Pouvez-vous expliquer l’importance croissante du local audio dans les stratégies publicitaires ?

K.E.H. : Fin 2024, début 2025, signera la fin du prospectus. Les marques n’auront plus le droit d’en imprimer. C’est un vrai enjeu : comment communiquer sans, tout en continuer de toucher les gens ? Nous avons créé un produit, Paperless, pour palier cela. Demain, vous pourrez l’avoir dans les oreilles, avec chaque jour des créations différentes qui s’adresseront soit à monsieur ou madame. Avec une couverture sur cible de 7, 8, 9 ou 10, on pourra délivrer un prospectus bien spécifique, sur une zone géographique précise et une personne donnée. Le tout, avec tous les avantages de l’audio, comme des frais de production bien moindres comparés à ce qui a été dépensé pour les prospectus. 

N.T. : Nous avons des demandes de plus en plus importantes pour l’audio local, les entités locales des agences médias activent de plus en plus les deux deux derniers-nés du digital, le DOOH et l’audio-digital. Il n’y a pas de local vidéo, pourquoi ? Parce que l’asset à produire coûte trop cher. 

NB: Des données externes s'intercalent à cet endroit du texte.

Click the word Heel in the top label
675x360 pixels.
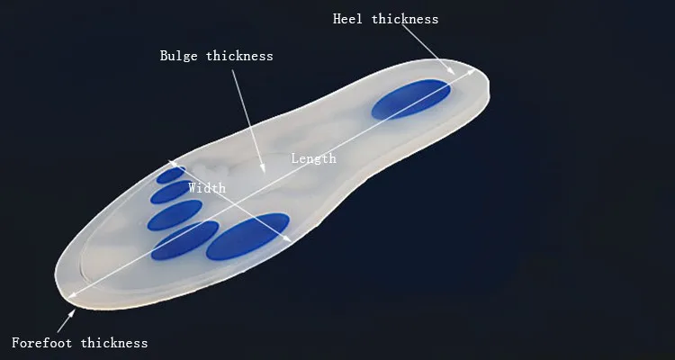coord(347,19)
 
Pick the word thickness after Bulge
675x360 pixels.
coord(239,56)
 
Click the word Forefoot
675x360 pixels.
coord(42,343)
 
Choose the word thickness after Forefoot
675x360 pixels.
coord(114,343)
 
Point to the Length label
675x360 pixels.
coord(313,158)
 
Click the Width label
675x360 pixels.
coord(206,188)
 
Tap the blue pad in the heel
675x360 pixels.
coord(411,98)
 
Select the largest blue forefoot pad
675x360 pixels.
coord(248,237)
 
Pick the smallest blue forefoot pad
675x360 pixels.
coord(170,175)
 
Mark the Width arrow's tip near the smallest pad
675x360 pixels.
coord(168,162)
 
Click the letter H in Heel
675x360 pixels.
coord(338,19)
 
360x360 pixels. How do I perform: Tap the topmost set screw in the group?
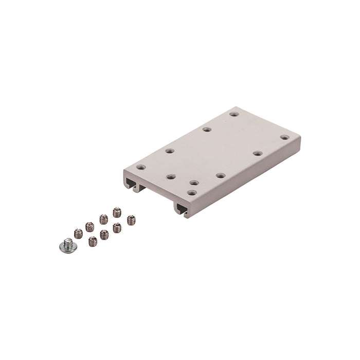coord(116,211)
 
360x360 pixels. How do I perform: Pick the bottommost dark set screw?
coord(93,241)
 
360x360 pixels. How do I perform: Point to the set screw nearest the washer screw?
coord(78,233)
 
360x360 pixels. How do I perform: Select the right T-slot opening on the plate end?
coord(183,207)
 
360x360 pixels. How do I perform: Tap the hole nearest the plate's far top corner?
coord(235,113)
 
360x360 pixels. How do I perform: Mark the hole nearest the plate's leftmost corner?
coord(140,167)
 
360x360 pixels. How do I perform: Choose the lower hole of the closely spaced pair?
coord(191,193)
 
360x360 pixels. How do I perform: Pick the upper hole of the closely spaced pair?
coord(194,183)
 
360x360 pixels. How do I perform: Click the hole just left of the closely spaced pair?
coord(171,176)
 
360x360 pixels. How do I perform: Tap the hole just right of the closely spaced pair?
coord(220,175)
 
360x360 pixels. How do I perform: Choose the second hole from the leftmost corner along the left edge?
coord(170,151)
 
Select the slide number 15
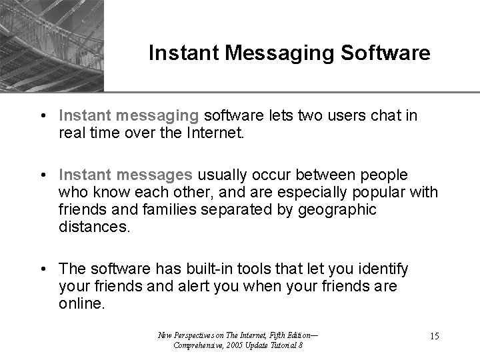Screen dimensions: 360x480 pos(433,336)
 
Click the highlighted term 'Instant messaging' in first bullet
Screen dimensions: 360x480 pos(129,116)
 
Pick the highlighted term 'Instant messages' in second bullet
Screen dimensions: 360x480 pos(127,174)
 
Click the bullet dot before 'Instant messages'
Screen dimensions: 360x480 pos(43,174)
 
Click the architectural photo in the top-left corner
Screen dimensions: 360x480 pos(52,45)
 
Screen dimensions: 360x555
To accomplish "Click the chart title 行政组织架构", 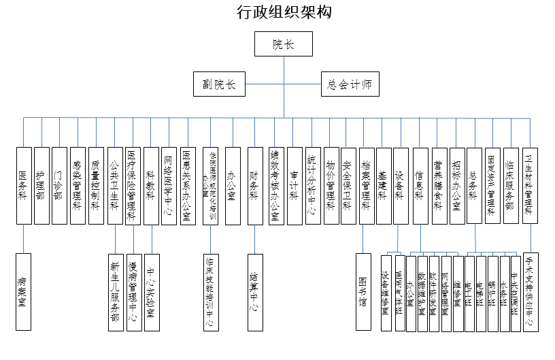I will pos(284,12).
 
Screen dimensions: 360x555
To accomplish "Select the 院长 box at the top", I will pos(283,45).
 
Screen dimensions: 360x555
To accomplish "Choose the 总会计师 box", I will pos(350,84).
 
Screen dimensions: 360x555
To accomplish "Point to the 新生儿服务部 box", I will pos(116,292).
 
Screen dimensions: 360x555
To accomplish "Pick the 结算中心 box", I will pos(254,292).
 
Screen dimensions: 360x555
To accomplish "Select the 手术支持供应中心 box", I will pos(531,292).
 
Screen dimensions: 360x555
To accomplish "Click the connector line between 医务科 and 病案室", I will pos(24,238).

Quelles sont vos prédictions pour l’avenir du marché de la publicité audio digitale dans les prochaines années ?

N.T. : Le marché suit à peu près la même courbe d’évolution que le marché de la vidéo, né il y a 7-8 ans. On doit donc être en 2014-2015 du marché de la vidéo, on verra la même croissance, mais avec un encombrement publicitaire mesuré. Ensuite, le marché est très lié à des contenus de qualité premium, il n’y a pas de fausses écoutes musicales ou de fausses écoutes radio. 

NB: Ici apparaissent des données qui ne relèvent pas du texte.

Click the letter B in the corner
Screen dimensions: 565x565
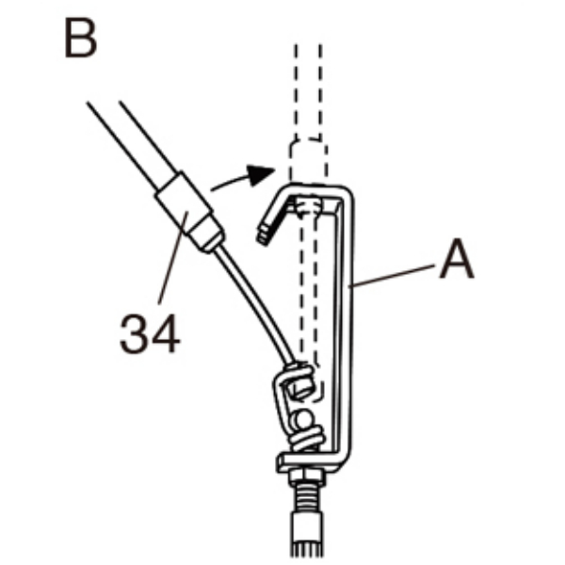81,39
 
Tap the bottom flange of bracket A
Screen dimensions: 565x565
311,461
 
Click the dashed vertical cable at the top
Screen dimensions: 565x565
307,85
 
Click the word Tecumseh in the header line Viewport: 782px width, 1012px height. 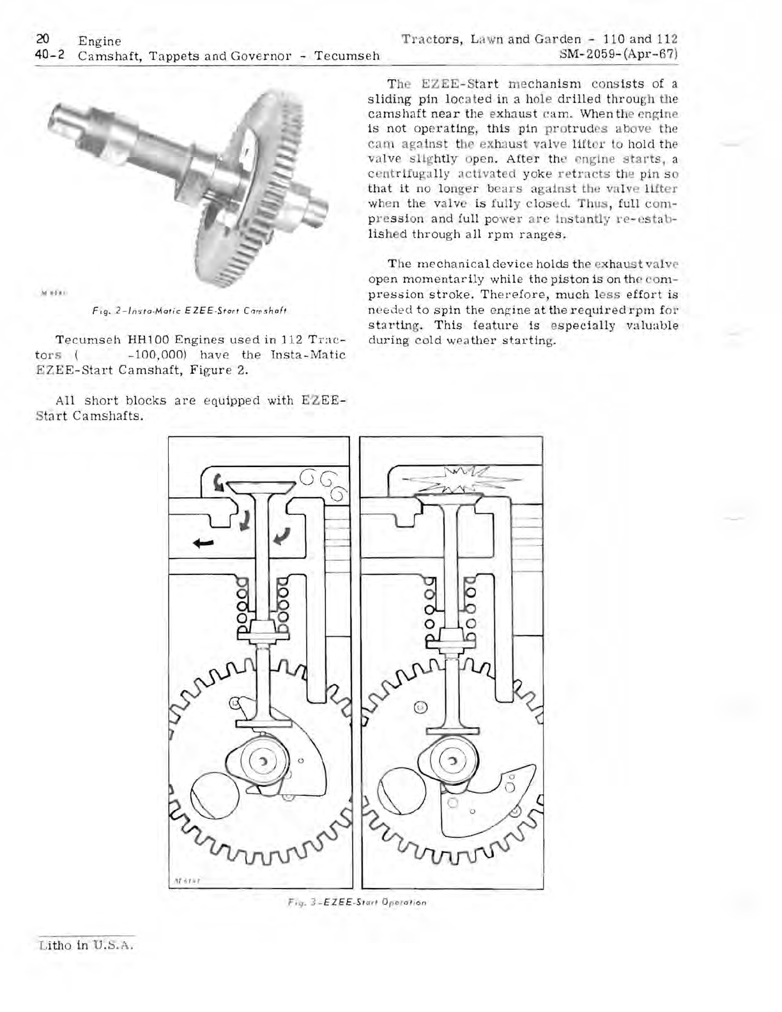[x=348, y=56]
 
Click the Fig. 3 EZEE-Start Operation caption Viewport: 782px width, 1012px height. [x=356, y=903]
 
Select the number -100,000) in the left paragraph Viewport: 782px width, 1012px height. [x=157, y=355]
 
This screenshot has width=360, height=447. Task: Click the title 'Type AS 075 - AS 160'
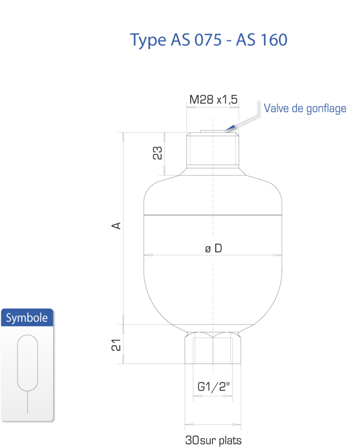[208, 40]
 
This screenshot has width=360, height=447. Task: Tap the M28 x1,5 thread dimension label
[213, 100]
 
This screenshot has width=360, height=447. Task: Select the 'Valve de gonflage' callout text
[305, 109]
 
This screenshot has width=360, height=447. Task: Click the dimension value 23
[157, 153]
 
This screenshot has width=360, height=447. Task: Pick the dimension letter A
[116, 226]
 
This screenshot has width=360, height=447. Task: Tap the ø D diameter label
[213, 248]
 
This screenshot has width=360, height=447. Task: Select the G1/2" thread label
[213, 387]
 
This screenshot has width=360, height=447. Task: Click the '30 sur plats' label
[213, 440]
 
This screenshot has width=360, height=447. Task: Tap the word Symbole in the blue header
[27, 318]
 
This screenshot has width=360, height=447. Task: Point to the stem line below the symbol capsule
[28, 402]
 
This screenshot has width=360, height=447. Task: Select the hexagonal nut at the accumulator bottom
[213, 348]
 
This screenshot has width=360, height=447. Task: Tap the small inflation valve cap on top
[213, 131]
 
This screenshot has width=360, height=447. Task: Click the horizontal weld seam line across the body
[213, 215]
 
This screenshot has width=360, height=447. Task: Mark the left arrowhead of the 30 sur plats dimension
[190, 425]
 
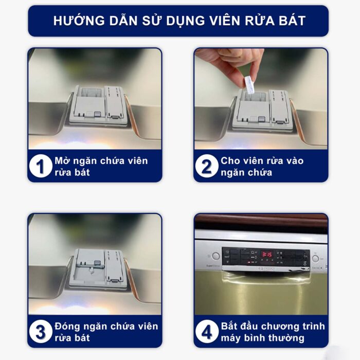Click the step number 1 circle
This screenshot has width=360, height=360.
point(41,167)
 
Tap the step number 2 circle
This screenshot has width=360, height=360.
point(207,167)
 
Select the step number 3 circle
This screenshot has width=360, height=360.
point(41,332)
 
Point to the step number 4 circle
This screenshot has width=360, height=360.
point(207,332)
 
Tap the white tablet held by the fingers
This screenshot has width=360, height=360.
point(249,84)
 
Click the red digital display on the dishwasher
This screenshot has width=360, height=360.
point(266,254)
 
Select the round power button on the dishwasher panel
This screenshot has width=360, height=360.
point(215,256)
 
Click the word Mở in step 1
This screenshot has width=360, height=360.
point(61,160)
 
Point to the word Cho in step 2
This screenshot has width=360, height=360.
point(231,160)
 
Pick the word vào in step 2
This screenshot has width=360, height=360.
point(293,160)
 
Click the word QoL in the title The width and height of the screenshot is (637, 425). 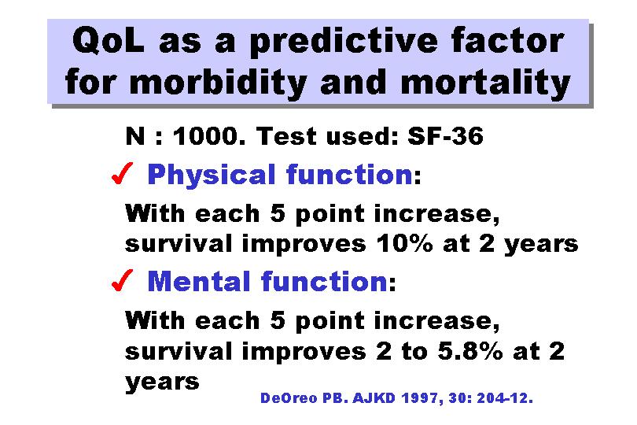tap(108, 41)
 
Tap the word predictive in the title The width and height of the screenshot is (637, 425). tap(344, 42)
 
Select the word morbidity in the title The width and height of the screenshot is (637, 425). tap(218, 83)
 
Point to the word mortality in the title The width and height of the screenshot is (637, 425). tap(485, 83)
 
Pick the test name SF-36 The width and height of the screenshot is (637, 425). tap(446, 136)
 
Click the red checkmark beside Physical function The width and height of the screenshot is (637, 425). tap(122, 173)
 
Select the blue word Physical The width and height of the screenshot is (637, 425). tap(212, 176)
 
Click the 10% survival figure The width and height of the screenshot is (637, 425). tap(405, 244)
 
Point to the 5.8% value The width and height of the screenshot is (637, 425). tap(470, 351)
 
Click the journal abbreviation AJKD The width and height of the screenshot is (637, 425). tap(374, 397)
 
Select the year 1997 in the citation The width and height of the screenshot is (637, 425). tap(422, 398)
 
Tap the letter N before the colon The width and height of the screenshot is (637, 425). tap(135, 136)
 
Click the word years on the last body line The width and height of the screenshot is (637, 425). tap(162, 382)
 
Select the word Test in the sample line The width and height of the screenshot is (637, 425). tap(287, 136)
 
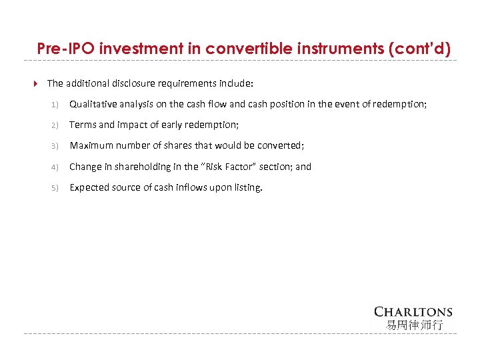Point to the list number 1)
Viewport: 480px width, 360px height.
coord(55,104)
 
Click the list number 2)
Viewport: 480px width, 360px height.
coord(55,125)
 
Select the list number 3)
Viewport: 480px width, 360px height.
coord(55,146)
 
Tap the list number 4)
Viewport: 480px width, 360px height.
coord(55,167)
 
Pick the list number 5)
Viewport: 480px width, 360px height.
coord(55,188)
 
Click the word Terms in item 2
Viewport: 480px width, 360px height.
coord(83,125)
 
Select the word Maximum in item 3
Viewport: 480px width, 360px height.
coord(91,145)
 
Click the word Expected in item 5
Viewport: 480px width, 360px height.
coord(89,187)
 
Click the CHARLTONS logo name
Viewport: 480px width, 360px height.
coord(413,312)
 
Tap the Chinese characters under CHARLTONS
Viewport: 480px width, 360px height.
coord(414,325)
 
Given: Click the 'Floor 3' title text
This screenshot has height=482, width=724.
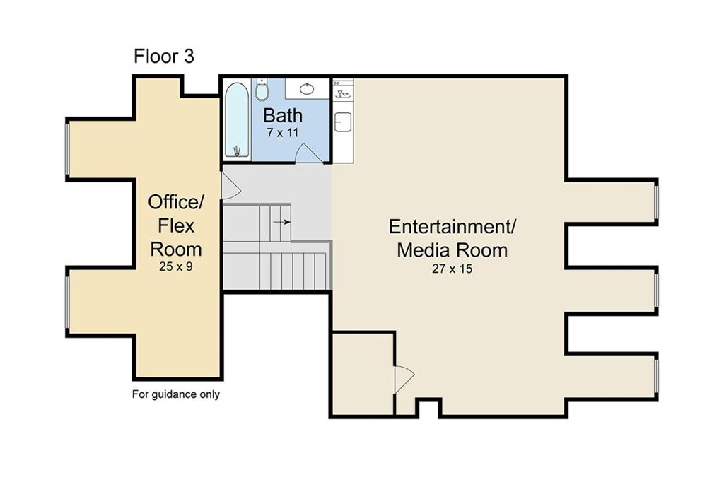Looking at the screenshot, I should point(164,57).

En revanche, il faut être très attentif, le réguler, et sortir des études qui vont rassurer à la fois les marques, les agences médias et tout ce milieu sur l’apport de l’audio digital ou global dans un plan plurimédia. 

K.E.H. : La fin du cookie tiers cette année va remettre le contextuel sur le devant de la scène. De ce point de vue là, l’audio est le média du contextuel par excellence. La fin du cookie tiers va forcément impacter le marché du display, et renforcer le marché de l’audio-digital puisqu’on peut communiquer sur des contenus affinitaires par rapport à la problématique d’une marque, par exemple. Tous ces autres sujets vont driver la croissance du marché de l’audio-digital. 

N.T. : Le chiffre le plus important, c’est le taux de complétion moyen d’une campagne audio-digitale, entre 95 et 97%. Pourquoi ? Soit le contenu a été lancé et il a été écouté avec la publicité, soit il n’a pas été écouté et il n’y a pas de publicité derrière.